Vers le milieu du 17ème siècle, on pensa qu’il serait fort utile d’avoir une église à Reynier, alors on chargea un notable, le sieur Charles Guigou, fermier, d’entreprendre les démarches nécessaires, ce qui fut fait avec succès puisqu’en juillet 1646 l’évêque de Toulon autorisa l’édification d’une chapelle sous le vocable «Notre Dame de Santé» l’acte de fondation fut signé le 30 juillet 1646, les conditions fixées étant les suivantes : «...dans laquelle le clergé de Six-Fours fera un service de messe chaque dimanche de l’année. Le prêtre sera toujours choisi parmi les membres du clergé paroissial de Six-Fours (paroisse St Pierre). Pour la dot de cette fondation, le sieur Guigou s’engage à verser une pension annuelle et perpétuelle de trente livres pour le service des messes ».
Plus tard, les habitants des quartiers sud de la commune jusqu’au Brusc, se plaignirent de difficultés qu’ils éprouvaient pour obtenir les sacrements ou se rendre à la messe en semaine à Six-Fours. Une demande adressée à l’abbé de St Victor, seigneur spirituel et temporel de la communauté n’ayant pas eu de suite, les habitants nommèrent trois syndics, les sieurs Pécouil, Fabre et Martinenq lesquels présentèrent une requête auprès de l’évêché de Toulon afin que soit prononcée l’érection d’une succursale de la chapelle de Reynier, et ainsi, n’être plus exposés à la privation de sacrements notamment à l’égard des enfants dont plusieurs meurent sans baptême, et des personnes très malades qui ne peuvent recevoir les derniers sacrements.

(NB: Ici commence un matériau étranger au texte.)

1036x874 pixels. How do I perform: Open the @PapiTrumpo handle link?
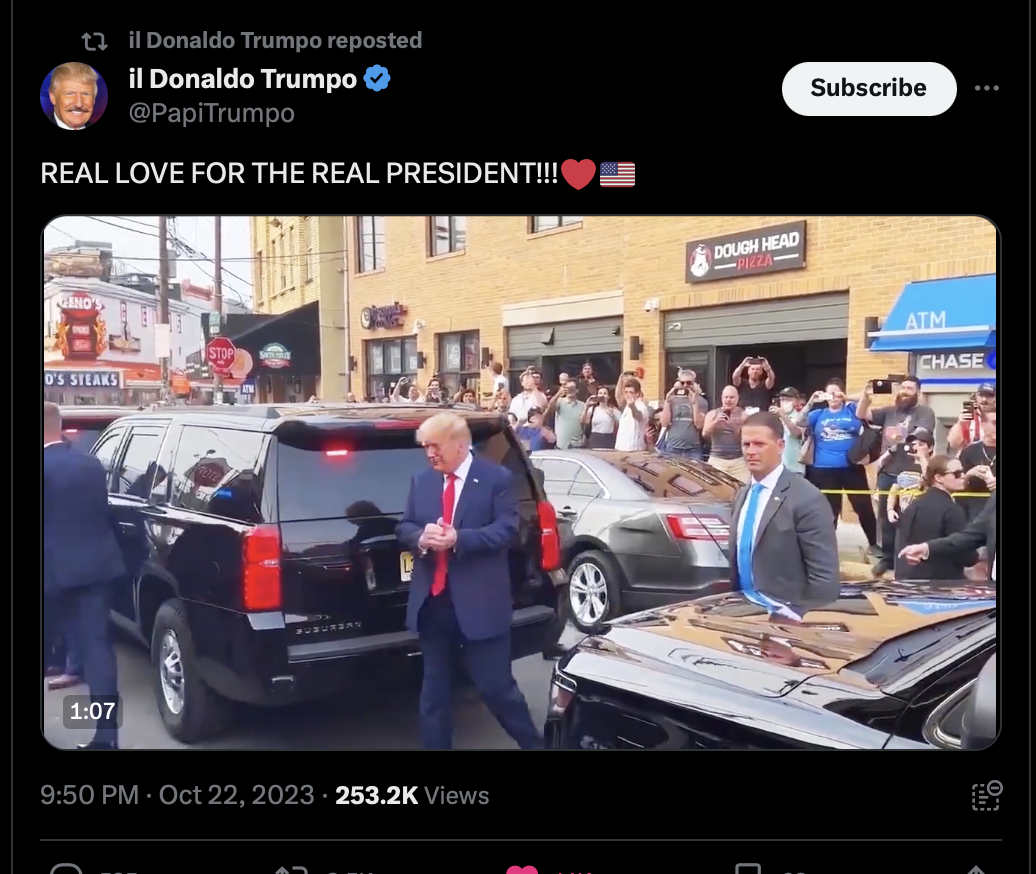pos(211,113)
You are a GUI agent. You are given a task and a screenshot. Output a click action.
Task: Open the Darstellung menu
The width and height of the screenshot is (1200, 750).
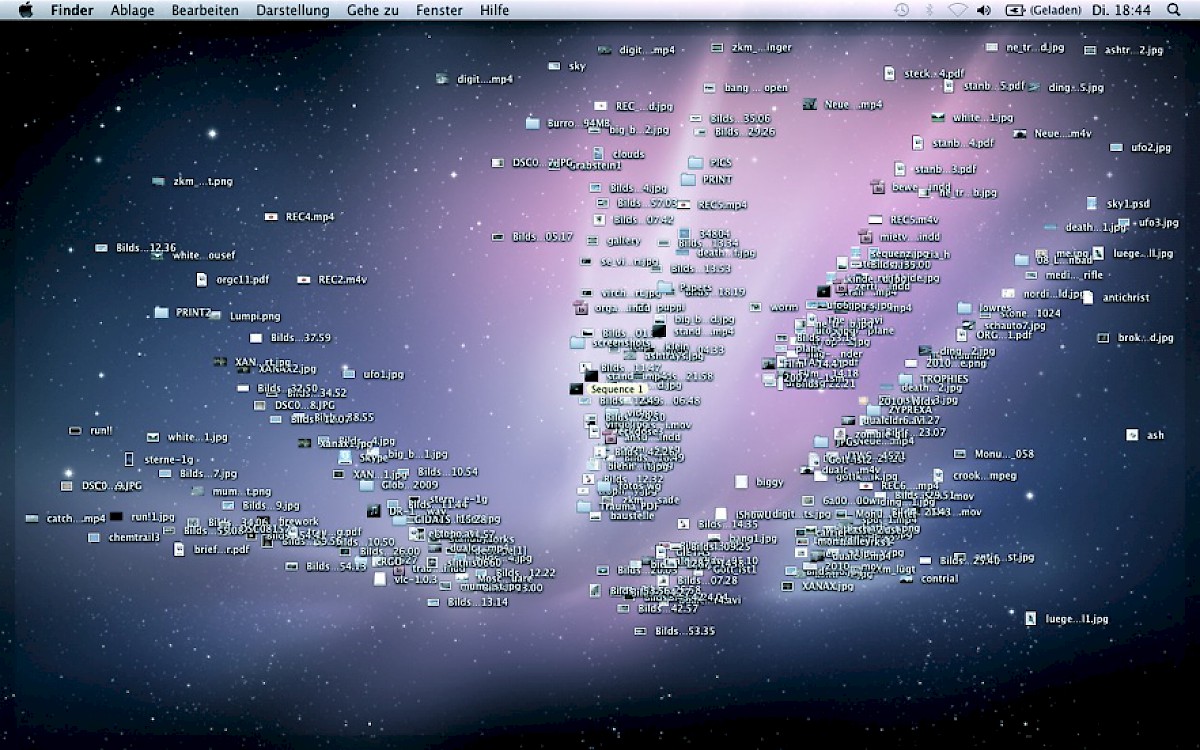292,10
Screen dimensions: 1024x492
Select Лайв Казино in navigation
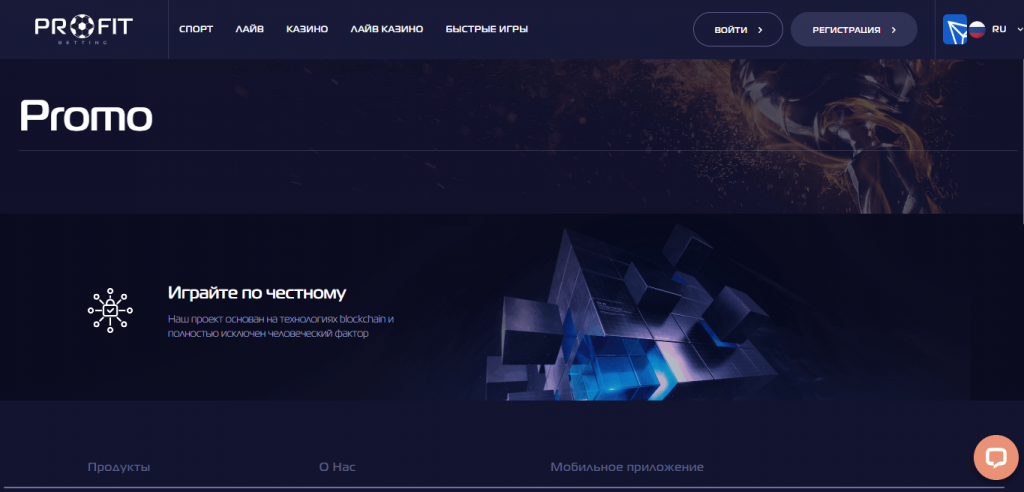point(387,29)
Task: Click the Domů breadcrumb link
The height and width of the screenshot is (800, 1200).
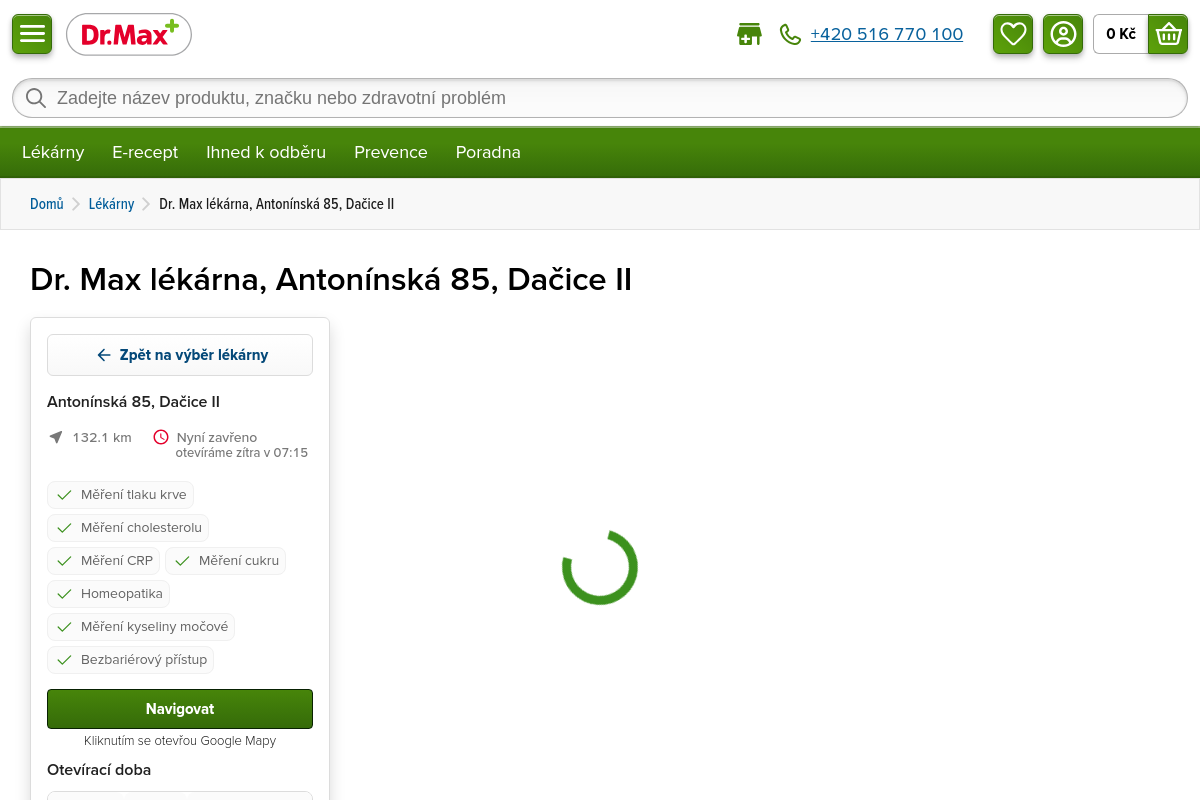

Suite à cette demande, une enquête fut prescrite afin de dénombrer la population et mesurer les distances, en toises, entre les divers quartiers et le village de Six-Fours. Cette enquête n’était pas du goût des gens d’en haut, aussi, les consuls de la communauté et les représentants de l’abbé de St Victor ignorèrent superbement cette enquête qui donna cependant les résultats suivants : pour le bas, 52 quartiers dénombrés et, environ mille quatre cents personnes, alors que là-haut, au vieux village, il ne reste qu’environ deux cent cinquante habitants ; Le Brusc comptait cinquante habitants et Reynier, soixante et un. L’affaire fur portée devant le conseil du parlement d’Aix qui décida le 17 mars 1777 qu’il était normal qu’une succursale soit érigée à Reynier, aux frais de la communauté et que l’on pouvait faire établir le devis. Monseigneur de Lascaris, évêque de Toulon, rendit l’ordonnance portant érection de la succursale dans l’ancienne chapelle Notre-Dame de Santé, après agrandissement, elle ne mesurait en effet que 14 m 80 de longueur pour une largeur de 5 m 40 et comprenait en outre une chapelle St Clair et une sacristie.

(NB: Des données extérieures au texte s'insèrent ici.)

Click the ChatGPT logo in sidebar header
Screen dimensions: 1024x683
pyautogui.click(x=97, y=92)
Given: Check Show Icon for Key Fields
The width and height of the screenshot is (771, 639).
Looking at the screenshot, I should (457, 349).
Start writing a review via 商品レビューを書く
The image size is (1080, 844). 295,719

Le 4 août 1777, l’architecte Bourgarel fut désigné pour établir plans et devis, la nouvelle église devant englober l’ancienne. Le plan approuvé, on pouvait commencer les travaux mais, c’était compter sans la mauvaise volonté des gens «d’en haut» qui ne voulaient pas plus qu’auparavant entendre parler de succursale. Les consuls et le clergé de la collégiale enclenchèrent une procédure d’obstruction qui amena les deux clans au bord d’une guerre civile !

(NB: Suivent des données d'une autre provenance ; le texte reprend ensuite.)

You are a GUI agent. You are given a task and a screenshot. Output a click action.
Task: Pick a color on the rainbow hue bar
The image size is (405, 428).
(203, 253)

Quelques années plus tard, les habitants d’une quarantaine de quartiers, disséminés autour de Reynier, se plaignirent qu’ils n’entendaient pas la cloche et réclamèrent la construction d’un clocher, ce qui fut fait en 1838 et, dans ce clocher enfin achevé, il fallait y mettre des cloches ! Le 12 août 1838, on procéda donc à la bénédiction de deux nouvelles cloches, une de 16 quintaux, dédiée à la Ste Vierge, l’autre de 10 quintaux, dédiée au St Esprit. Pour embellir la paroisse, un orgue fut acheté, en janvier 1844. En 1845, la population était de 1900 âmes et l’on s’aperçut que l’église de Reynier était devenue trop petite : on décida de l’agrandir du côté Nord en ajoutant un arceau coupé en son milieu par une tribune et l’on ajouta également des fonts baptismaux. Les travaux furent achevés en 1845 et l’église avait alors la surface de l’église actuelle. Quelques années auparavant, une chapelle avait été construite contre le flanc Ouest de l’église sur la demande des demoiselles de la Congrégation qui souhaitaient avoir leur chapelle particulière; cet édifice fut béni le 22 octobre 1837 et dédié à la Sainte Vierge sous le vocable de l’Immaculée Conception.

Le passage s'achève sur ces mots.